Custody & Blockchain Terms
USDC
USDC
USD Coin — a dollar-pegged stablecoin issued by Circle. Each USDC is designed to be redeemable for $1.00 and is backed by reserves of cash and short-duration U.S. Treasury bonds. Belief Index uses USDC on the Polygon network as its base currency for deposits, investments, and redemption proceeds.
Polygon
Polygon
A public blockchain network where Belief Index custody assets are held. Polygon is an Ethereum-compatible network that offers low transaction costs (typically less than $0.01 per transaction) and fast confirmation times. All USDC transfers and outcome token holdings occur on Polygon.
ERC-1155
ERC-1155
A token standard on Ethereum-compatible blockchains that supports multiple token types within a single smart contract. Polymarket uses the ERC-1155 standard for its outcome tokens, allowing both YES and NO tokens for a given market to exist within one contract.
ERC-20
ERC-20
A token standard on Ethereum-compatible blockchains for fungible tokens. USDC is an ERC-20 token — each USDC unit is identical and interchangeable, similar to how each dollar bill is identical.
Custody Wallet
Custody Wallet
A dedicated wallet on the Polygon blockchain that holds investor assets (USDC and outcome tokens).

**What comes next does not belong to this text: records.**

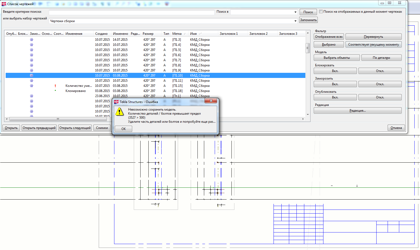Image resolution: width=420 pixels, height=250 pixels.
Task: Click the 'Открыть следующий' button
Action: click(75, 128)
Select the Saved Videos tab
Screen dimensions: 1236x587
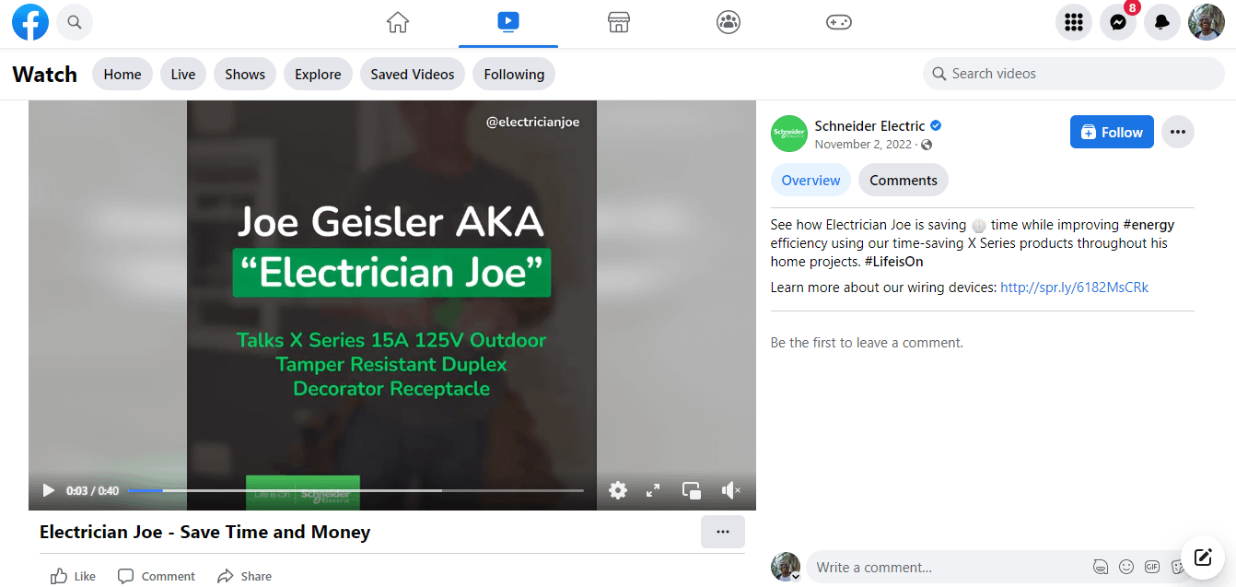point(412,75)
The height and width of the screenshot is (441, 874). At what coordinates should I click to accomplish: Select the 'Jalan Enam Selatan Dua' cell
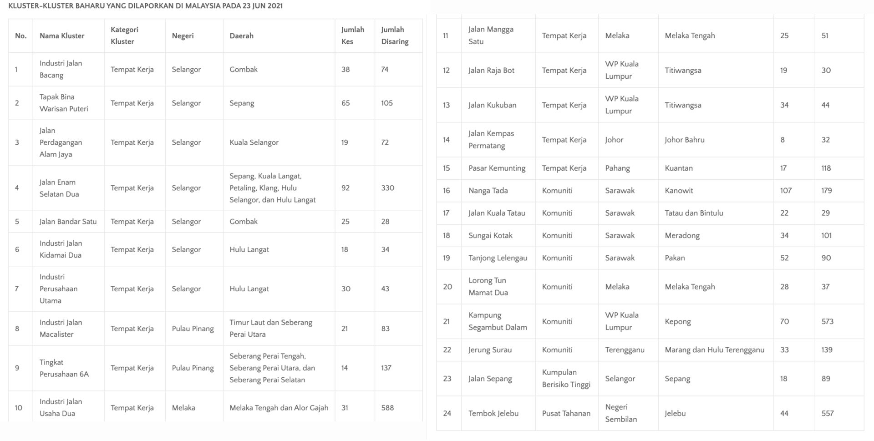pos(59,188)
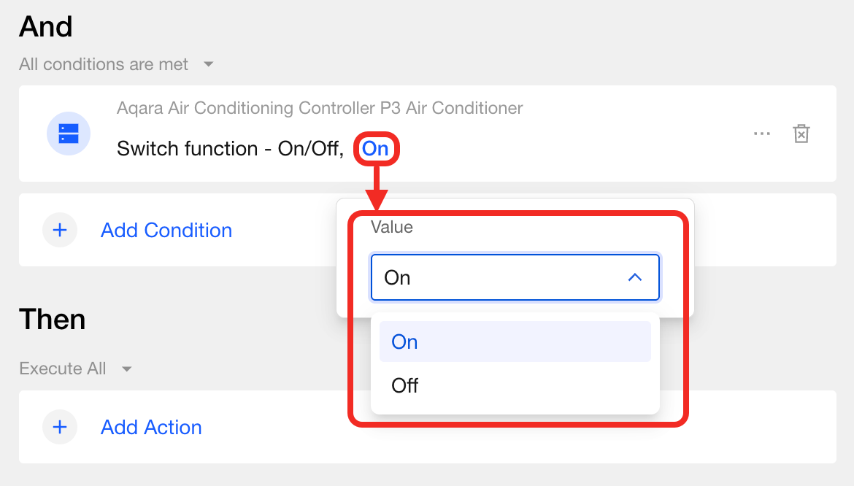The width and height of the screenshot is (854, 486).
Task: Select the "On" option in the dropdown list
Action: [x=515, y=342]
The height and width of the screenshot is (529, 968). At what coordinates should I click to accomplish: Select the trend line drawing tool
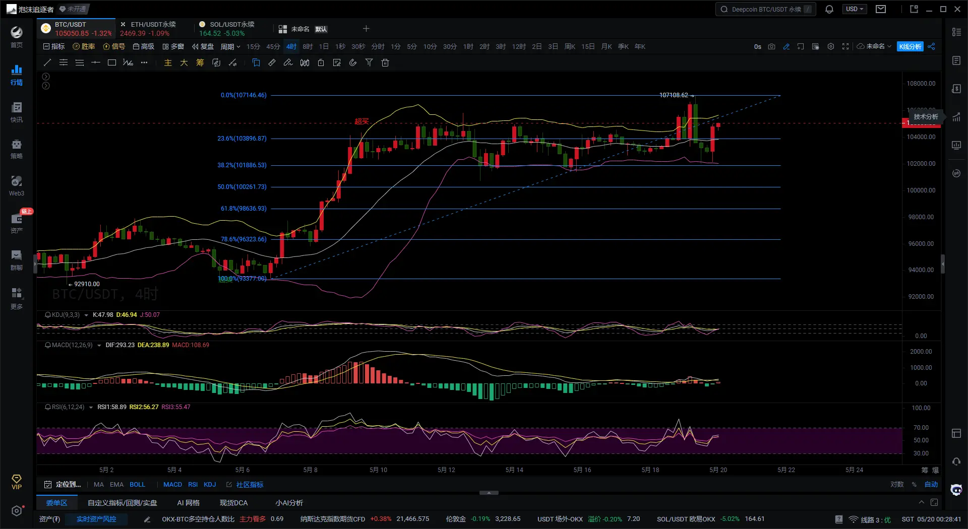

All custody wallet holdings are publicly verifiable on-chain. Withdrawals from the custody wallet require human approval, a mandatory cooldown period, and automated solvency verification before execution.
On-Chain
On-Chain
Recorded on a public blockchain. On-chain data is transparent (anyone can read it), immutable (cannot be altered after recording), and independently verifiable. When we say positions are held “on-chain,” it means their existence can be confirmed by querying the Polygon blockchain directly.
Smart Contract
Smart Contract
A program that runs on a blockchain and executes automatically when predefined conditions are met. Multi-signature wallets, outcome tokens, and USDC are all implemented as smart contracts. Smart contracts are transparent (their code is publicly readable) but may contain undiscovered bugs.
Fee Terms
Management Fee (Expense Ratio)
Management Fee (Expense Ratio)
An annual percentage fee charged against a series’ assets under management, accrued continuously at each NAV window. Reduces NAV per Share gradually over time. Analogous to an ETF’s expense ratio or a mutual fund’s management fee. Rates are configured per series and subject to change. See Fees.
Mint Fee (Front-End Load)
Mint Fee (Front-End Load)
A one-time percentage fee charged on new investments at the time of minting. Deducted from the investment amount before shares are issued — the investor receives fewer shares per dollar invested. Analogous to a mutual fund front-end load. Rates are configured per series and subject to change.
Redemption Fee (Back-End Load)
Redemption Fee (Back-End Load)
A one-time percentage fee charged on redemption proceeds. Deducted from gross proceeds before cash is credited to the investor — the investor receives less cash per share redeemed. Analogous to a mutual fund back-end load or contingent deferred sales charge. Rates are configured per series and subject to change.
Accrued Fees
Accrued Fees
Management fees that have accumulated since the last fee collection. Accrued fees are subtracted in the NAV per Share calculation, reducing the per-share value. Fees accrue at each NAV window (a small fraction of the annual rate per window).
Basis Points (bps)
Basis Points (bps)
A unit of measurement equal to 1/100th of a percentage point. 100 basis points = 1%. Used in finance to express fee rates and small percentage changes with precision. For example, a management fee of 150 bps equals 1.50% annually.
Accounting Terms
Double-Entry Accounting
Double-Entry Accounting
An accounting system where every transaction is recorded as a balanced pair of debit and credit entries. No value is created or destroyed — every debit has a corresponding credit. This is the same system used by every professional fund administrator and is the global standard for financial record-keeping. The Belief Index ledger uses double-entry accounting for all transactions.
Ledger
Ledger
The authoritative record of all financial transactions in the system. Every mint, redemption, fee accrual, deposit, and withdrawal is recorded as a balanced double-entry in the ledger. Finalized ledger entries are immutable — they cannot be edited or deleted. Corrections are made by adding new compensating entries.
Reconciliation
Reconciliation
The process of comparing the internal ledger state (what the system believes it holds) with the on-chain state (what the custody wallet actually holds on the blockchain). If the two agree, the accounting is verified. If they disagree, there is a discrepancy that triggers investigation. See On-Chain Verification.
Trade-Date Accounting
Trade-Date Accounting
Recording transactions on the date they occur, not the date they settle. All economic truth in Belief Index is recorded at NAV window finalization, when orders are filled and shares are created or destroyed.